I'm constantly falling to a weight below
normal for my height. It doesn't look nice. Not
sexy. I eat when I'm hungry, but this is admittedly not very often - particularly when I'm reading
a good book.
I've often said to myself, 'Okay. I will now fatten myself up by being as
unhealthy as humanly possible!' Sounds fun, right?
Beer!
Coke!
Oatmeal Creme Pies!
Eggs,
French toast,
sausage.
WHOLE MILK.
Chips,
custard,
cheeseburgers,
Ding Dongs,
frozen burritos. A
smorgasbord of
grossness.
It serves to think this might be
heaven, for the universal method of dealing with depression is to curl up on the couch with a bucket of ice cream.

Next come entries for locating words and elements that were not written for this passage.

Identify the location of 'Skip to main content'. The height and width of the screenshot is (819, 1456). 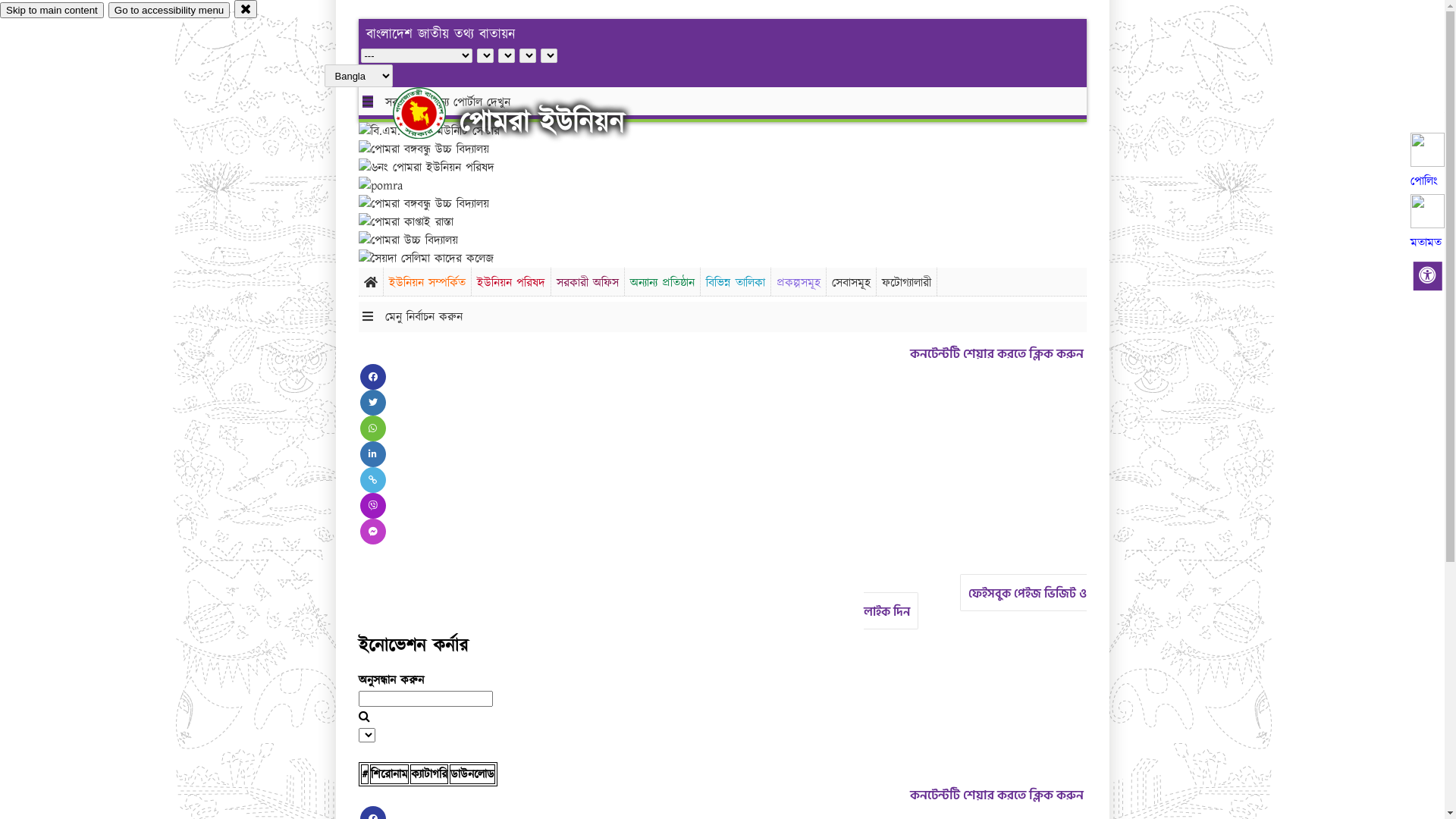
(52, 10).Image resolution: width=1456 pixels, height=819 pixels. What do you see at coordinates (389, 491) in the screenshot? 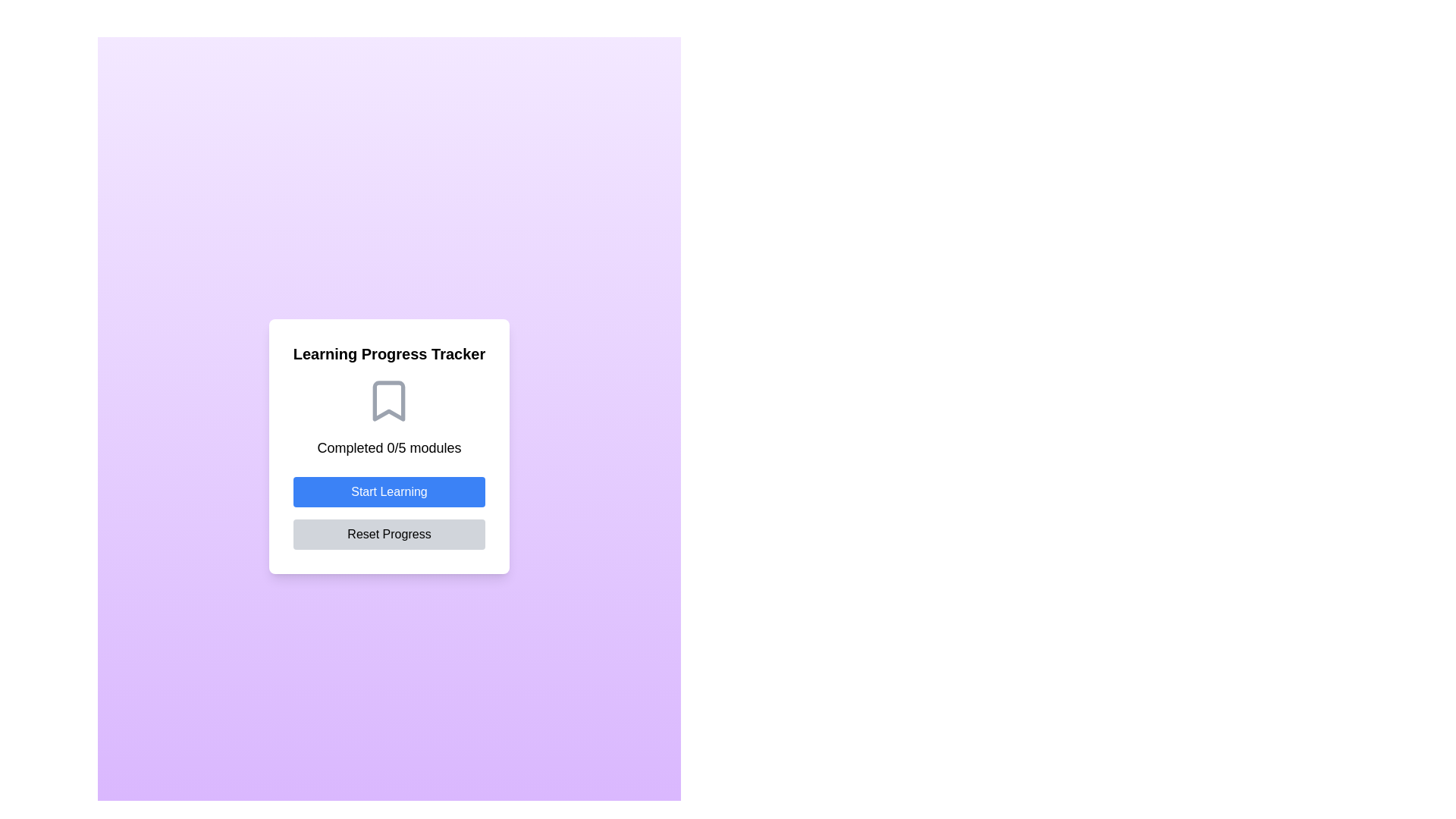
I see `the 'Initiate Learning' button located in the 'Learning Progress Tracker' card, positioned above the 'Reset Progress' button and below the text 'Completed 0/5 modules'` at bounding box center [389, 491].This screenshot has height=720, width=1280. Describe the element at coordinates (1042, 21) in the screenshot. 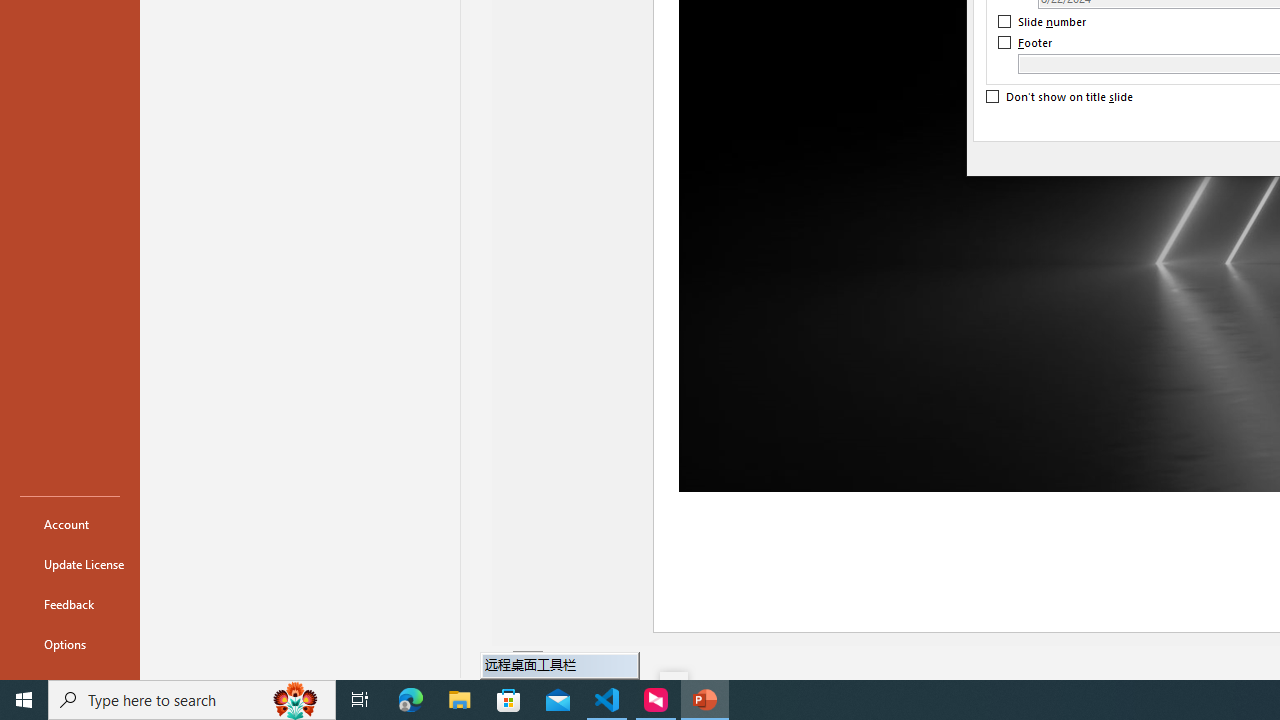

I see `'Slide number'` at that location. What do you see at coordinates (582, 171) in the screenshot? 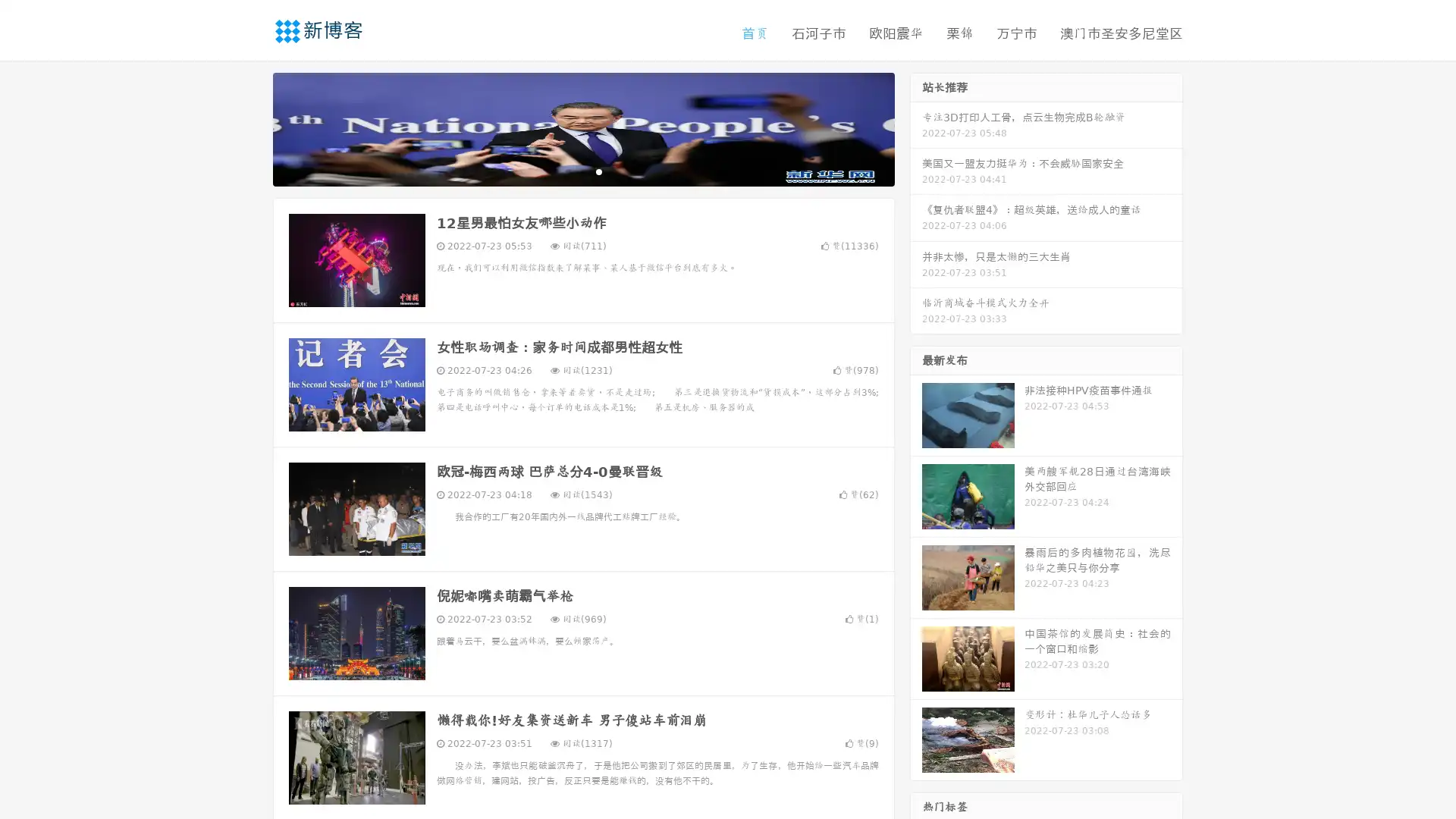
I see `Go to slide 2` at bounding box center [582, 171].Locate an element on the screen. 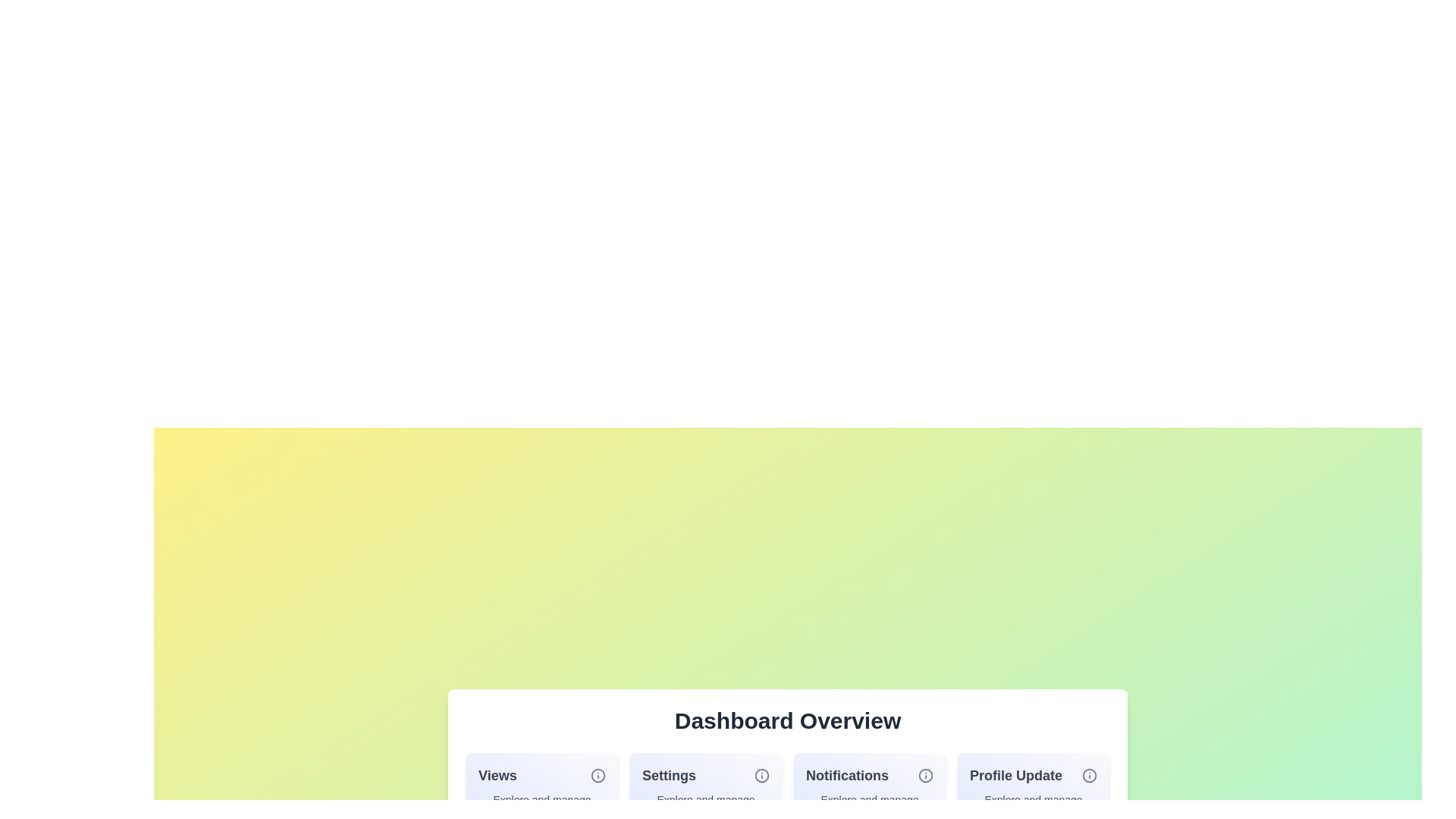  the informational icon button located to the right of the 'Settings' text in the horizontal menu under 'Dashboard Overview' is located at coordinates (761, 775). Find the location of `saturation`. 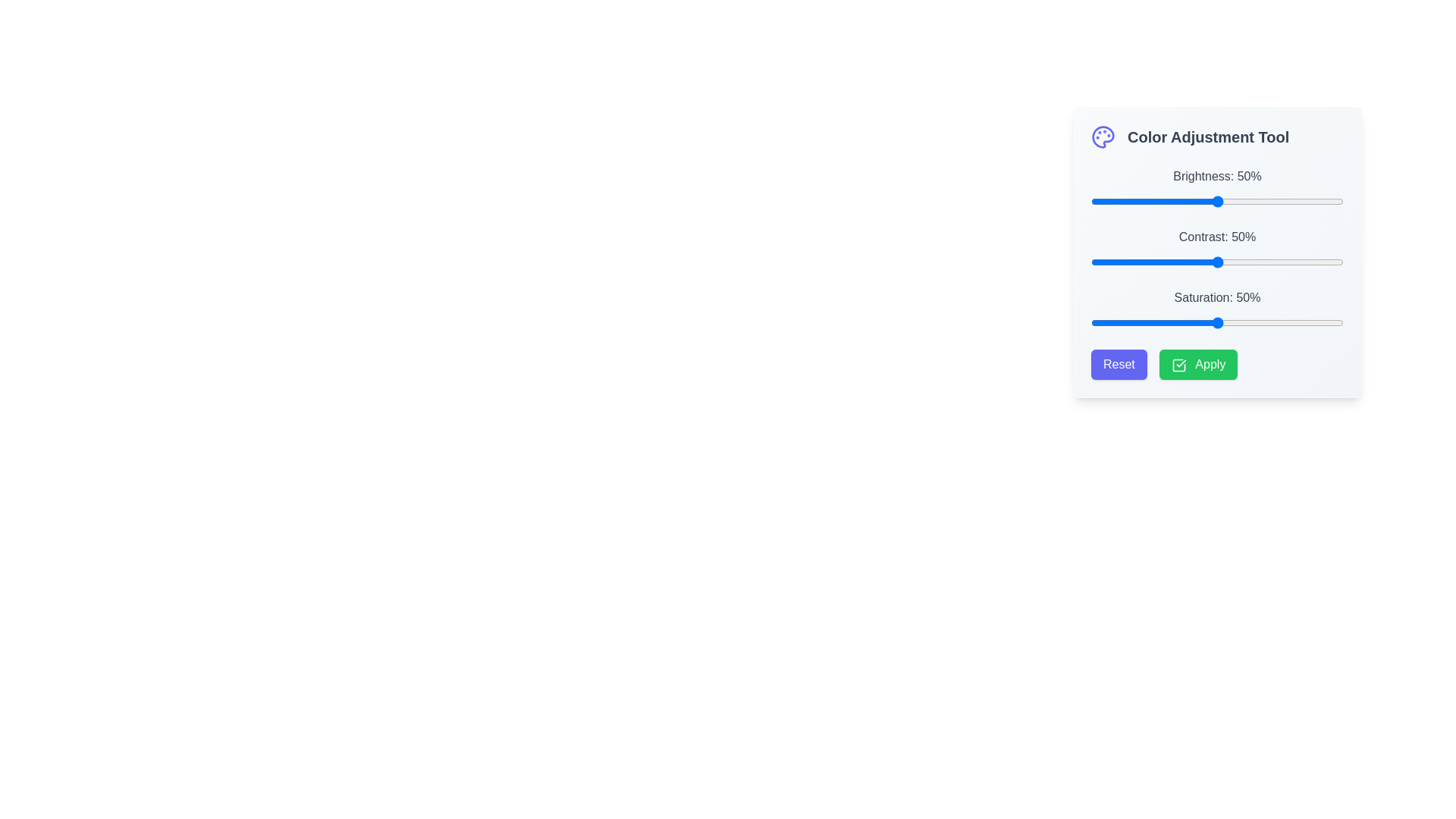

saturation is located at coordinates (1186, 322). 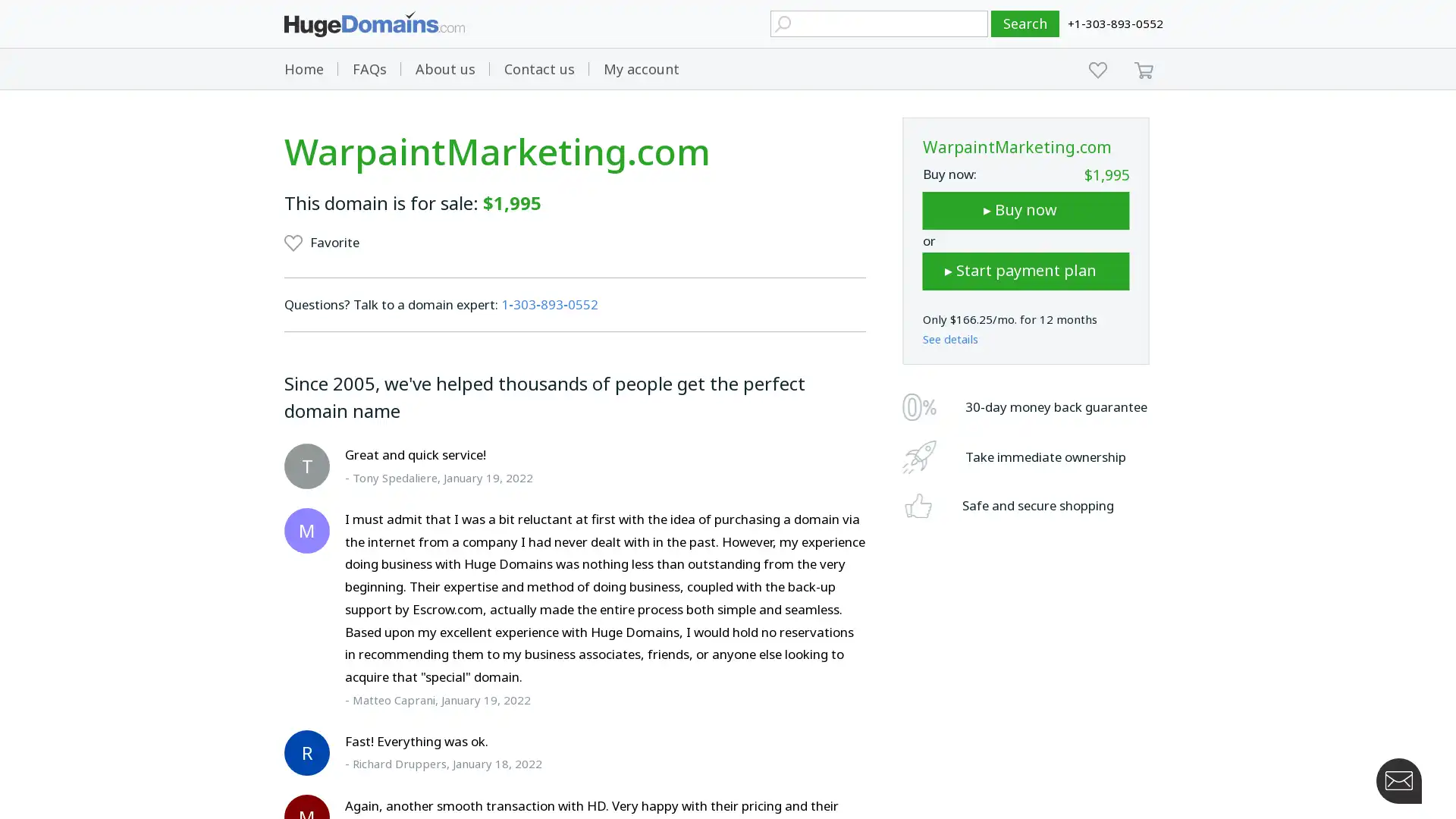 I want to click on Search, so click(x=1025, y=24).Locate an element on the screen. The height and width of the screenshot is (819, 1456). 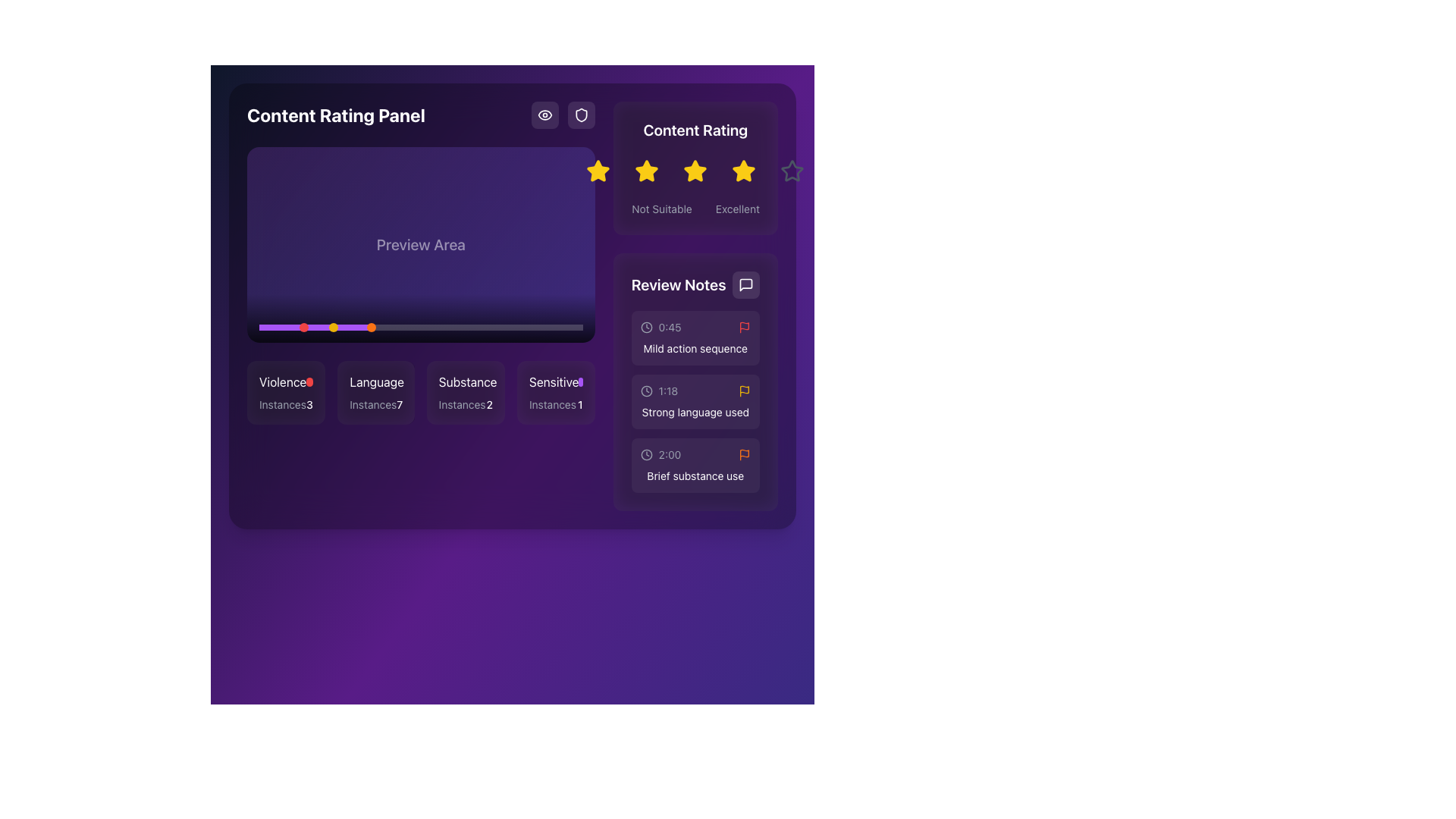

Junk food is comfort, as it goes, and visions of being 'forced' to eat
brussel sprouts in childhood are case enough to be terrified of vegetables. Who would eat
spinach when presented with a
Klondike bar?
Imagine my amazement when I discovered the difficulty in continuing such a
diet. Depression's relation to junk food, I soon found, is reciprocal: chips might be my closest comfort, but they were more likely to irritate my stomach than render me satisfyingly full. French toast at any hour of the day stuffs my stomach with
syrup and makes me
gag. The more
soda I drink, the crappier my teeth feel. And Ding Dongs are just gross.
I experimented with a junk food diet again this week, apparently having forgotten what havoc it wreaks on my mood. I've been living on
cheese and
Hot Pockets. On the way home from work yesterday I stopped by the
grocery and bought a
six pack of
beer and a bag of
Doritos. I was feeling exhausted and lazy and figured it would feel good to
pig out.
Blech. I repeat: blech.
I tried, really I did, but I spent the whole night wondering why I wanted to sink into the sheets of my bed like a disgusting
blob. Today I drove home from an appointment wanting to douse myself with
Welch's grape juice. You know it's bad when you start craving
canned fruit. I would die for a
mandarin orange, I thought. Just a fucking orange.
When I got home I ate a gigantic bowl of
lima beans.
Fuck it, I thought. They're cheaper than Hot Pockets.